Epstein LH, Paluch RA, Beecher MD, Roemmich JN. Increasing healthy eating vs. reducing high energy-dense foods to treat pediatric obesity. Obesity (Silver Spring). 2008;16(2):318-26.


PubMed ID: 18239639
Study Design:
Randomized Controlled Trial
Class:
A - Click here for explanation of classification scheme.
POSITIVE: See Research Design and Implementation Criteria Checklist below.
Research Purpose:

 

To compare targeting increased eating of healthy foods vs. reducing intake of high energy-dense foods within the context of a family-based behavioral weight control program.

Inclusion Criteria:
  • Children between 8 and 12 years of age
  • Over the 85th BMI percentile
  • Not taking any weight altering drugs
  • Reading at or above a third grade level
  • One parent willing to attend treatment meetings
  • No family member participating in an alternative weight control program
  • No children or parents having current dietary or exercise restrictions or psychiatric problems.
Exclusion Criteria:
  • Taking any weight altering drugs
  • Family member participating in an alternative weight control program
  • Children or parents having current dietary or exercise restrictions or psychiatric problems.
Description of Study Protocol:

Recruitment

  • Participants were recruited through newspaper advertisements, posters, flyers, television interviews, direct mailings, and personal and physician referrals.
  • Screening was conducted on 105 families, with 41 families randomized into one of two treatment groups: reducing high-fat, high-sugar foods group, or increasing healthy (fruit, vegetable, and low-fat dairy) foods group.
  • Eighteen families who met criteria declined to participate.

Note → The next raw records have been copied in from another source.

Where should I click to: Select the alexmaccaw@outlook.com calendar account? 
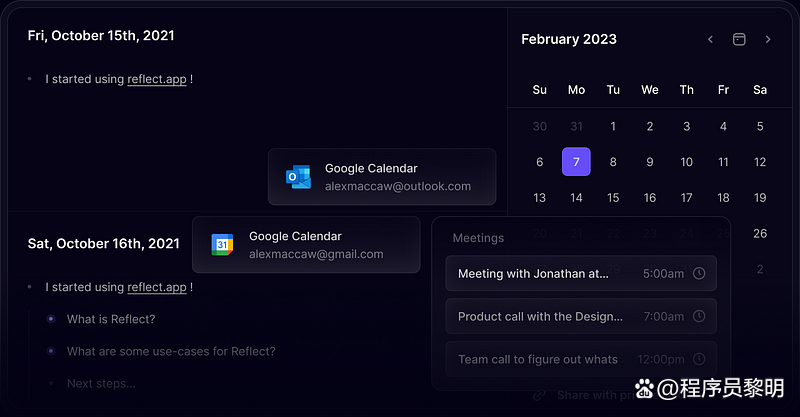click(x=397, y=186)
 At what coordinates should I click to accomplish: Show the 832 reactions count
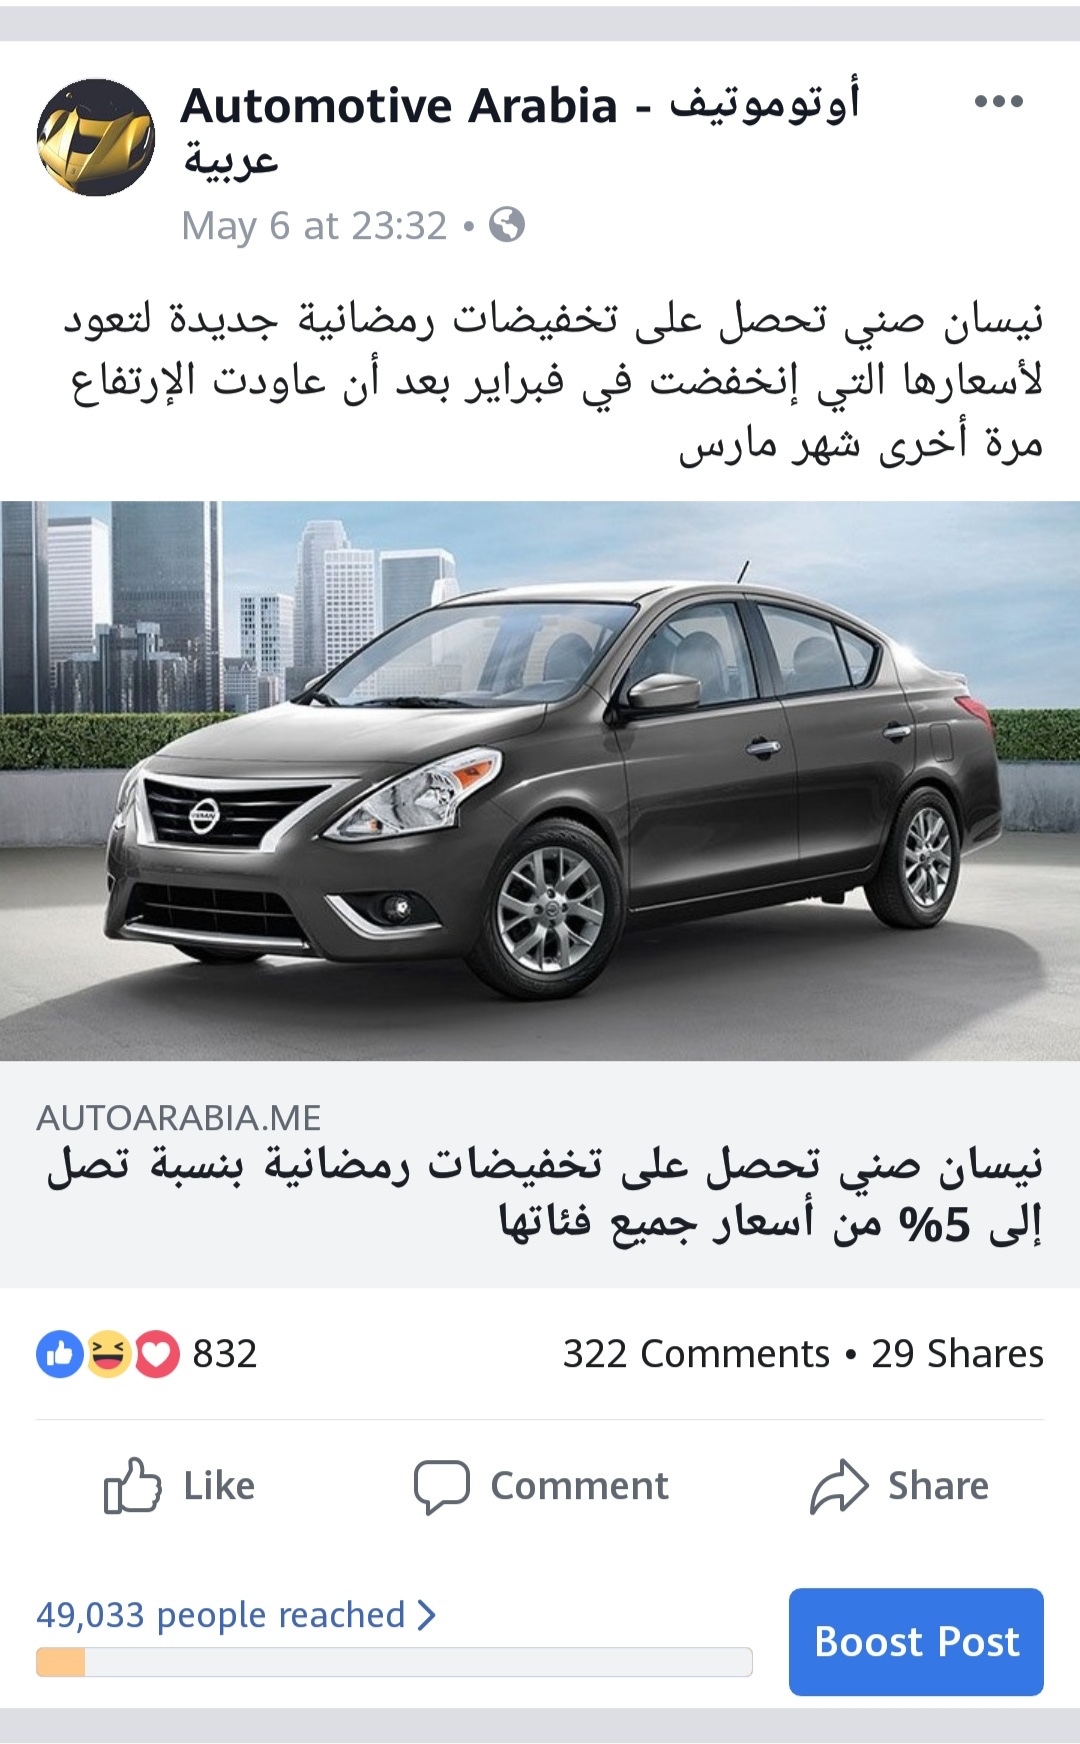225,1354
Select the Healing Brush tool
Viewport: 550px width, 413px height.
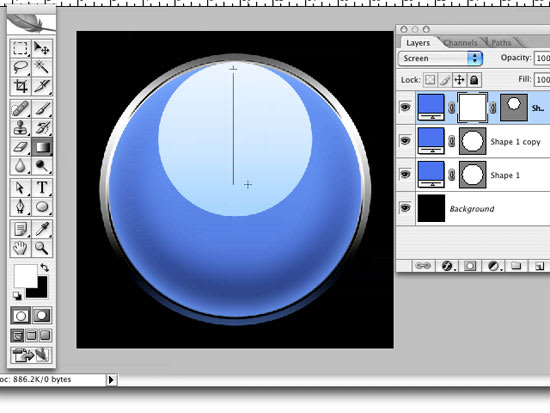(20, 109)
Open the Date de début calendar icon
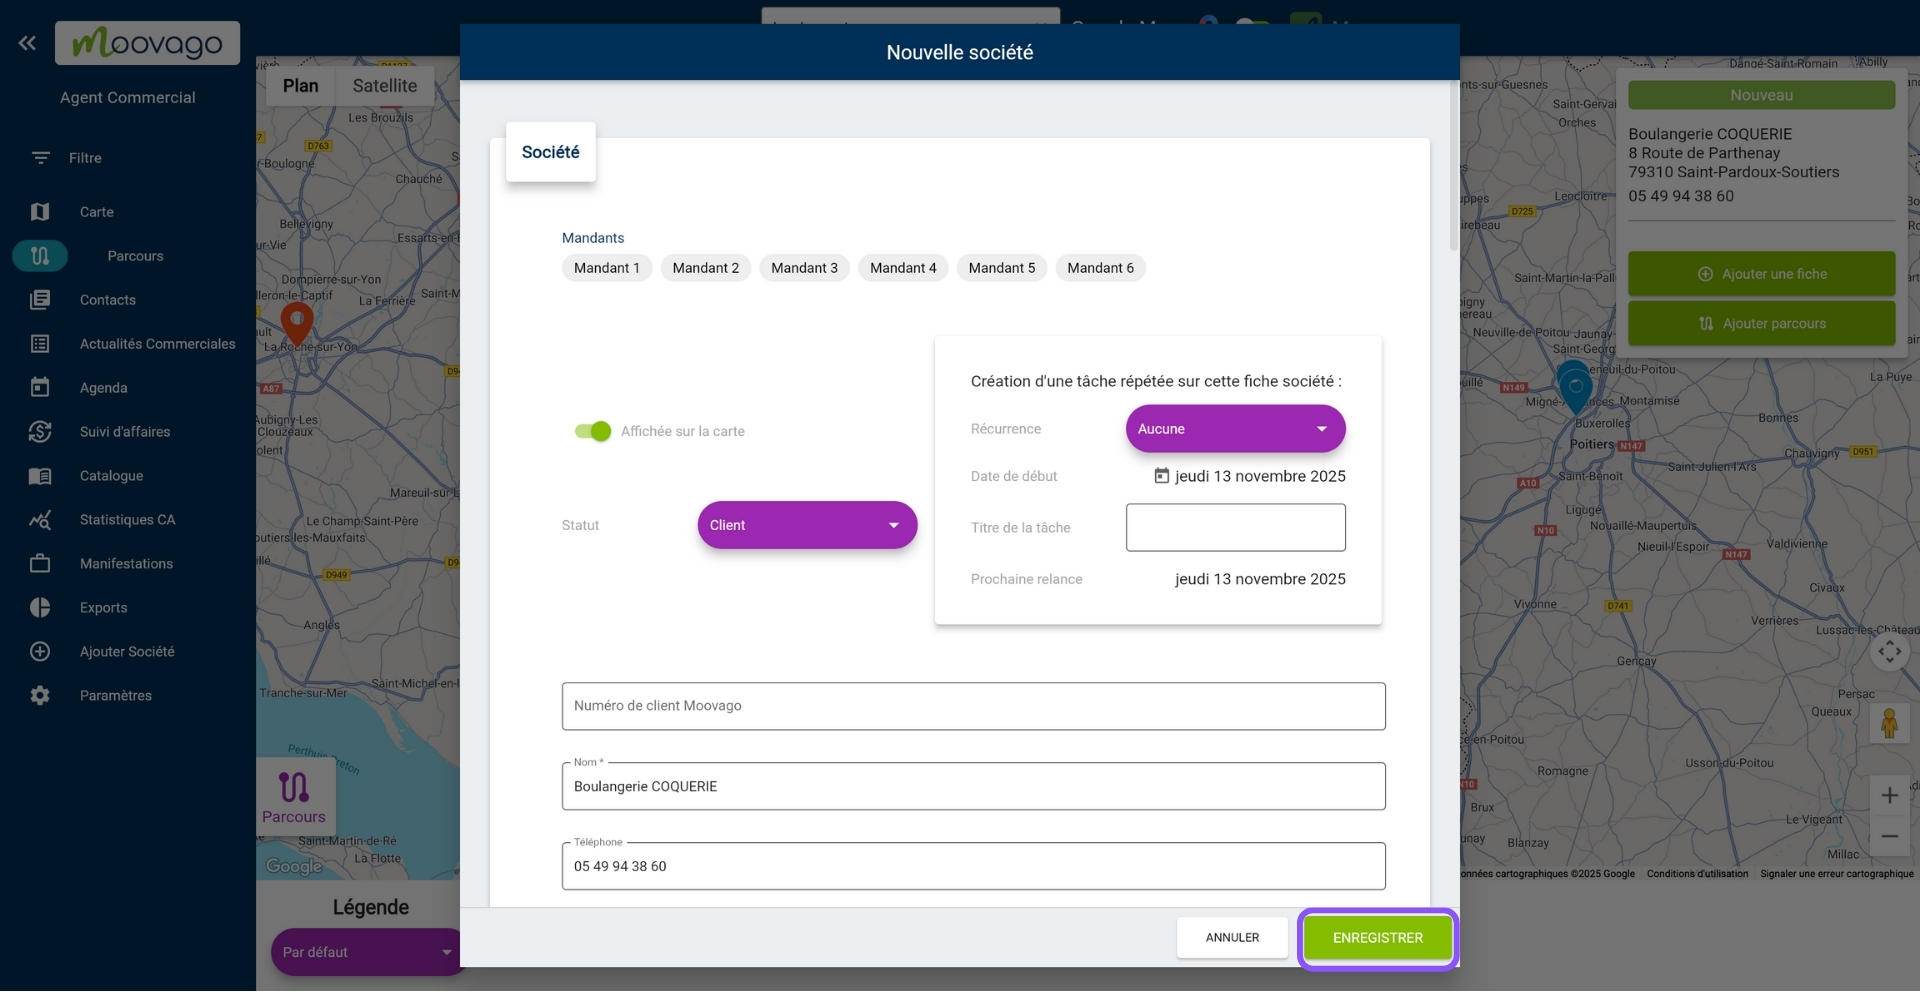 [1161, 476]
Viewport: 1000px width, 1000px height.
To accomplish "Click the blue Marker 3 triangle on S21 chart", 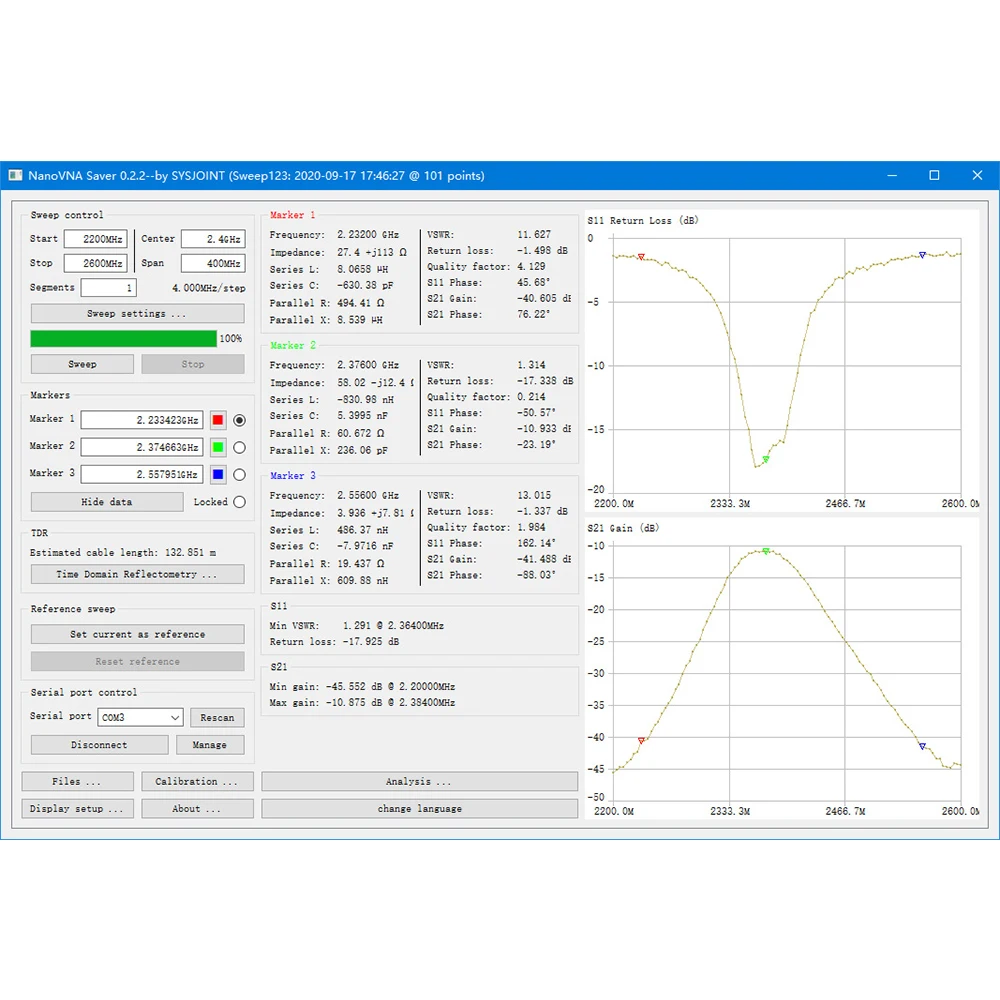I will coord(922,746).
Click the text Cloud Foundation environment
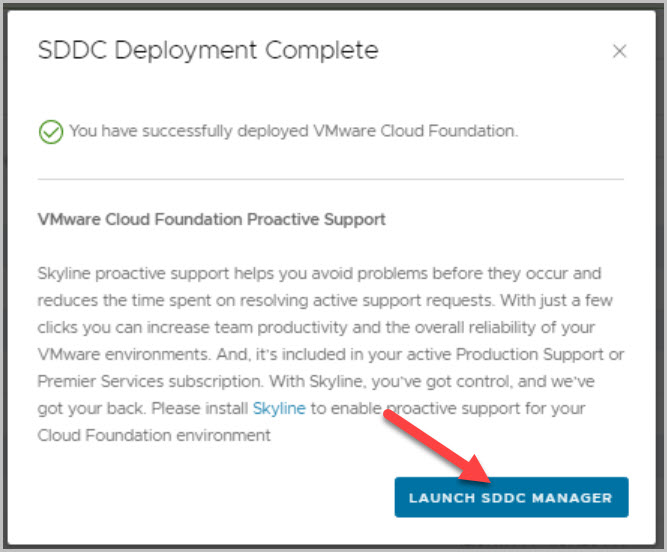The image size is (667, 552). click(154, 436)

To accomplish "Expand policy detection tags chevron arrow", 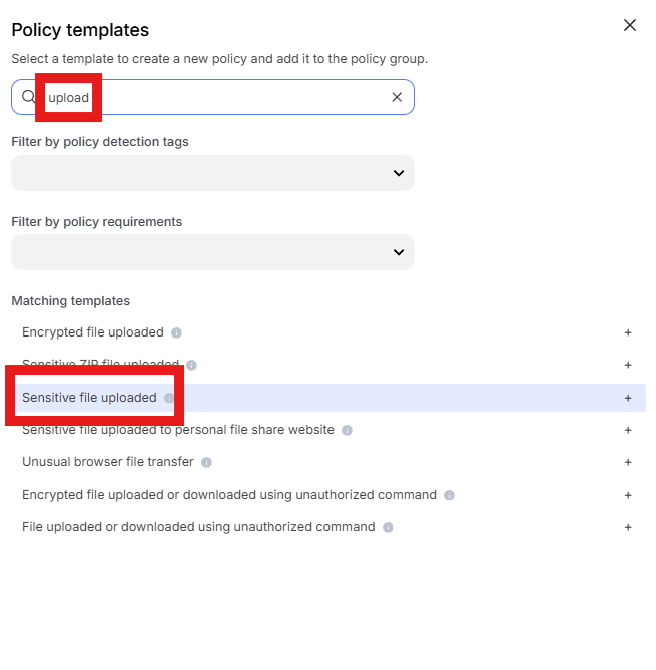I will pyautogui.click(x=399, y=173).
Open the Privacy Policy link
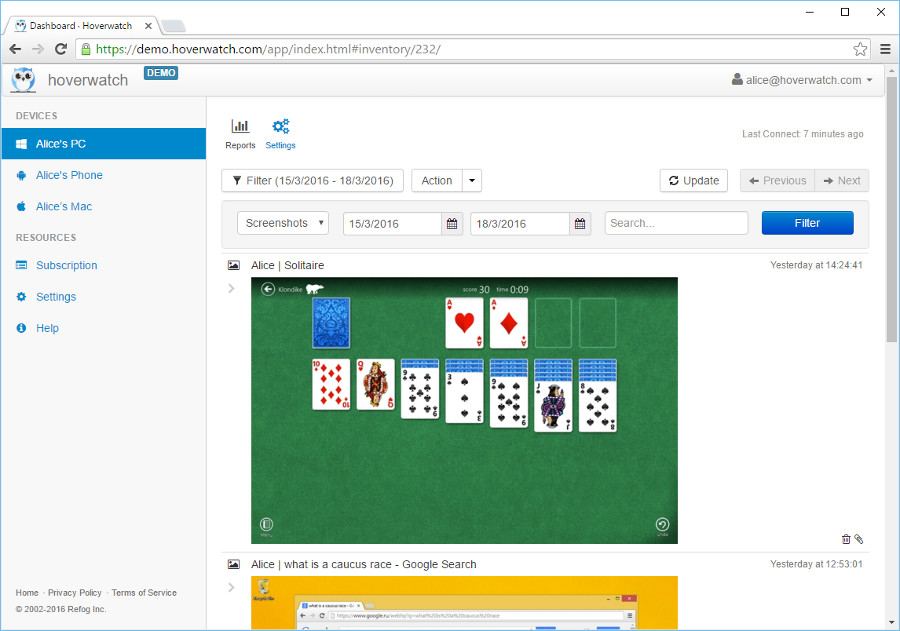 point(75,593)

Design:  Randomized controlled trial

  • Forty-one, 8-12 year-old children >85th BMI percentile were randomly assigned to a 24-month family-based behavioral treatment that targeted increasing fruits and vegetables and low-fat dairy vs. reducing intake of high energy-dense foods.
  • Families were studied in two cohorts, with all families participating in each cohort screened before randomization, and randomization of all families who met criteria for each cohort was implemented using a random number algorithm stratifying by gender.
  • Accepted families attended weekly meetings for 2 months, biweekly meetings for 2 months, and one monthly meeting, followed by assessment meetings at 6-month, 1-year and 2-year time points.
  • Height and weight and all dependent measures were collected at baseline, 6, 12, and 24 months.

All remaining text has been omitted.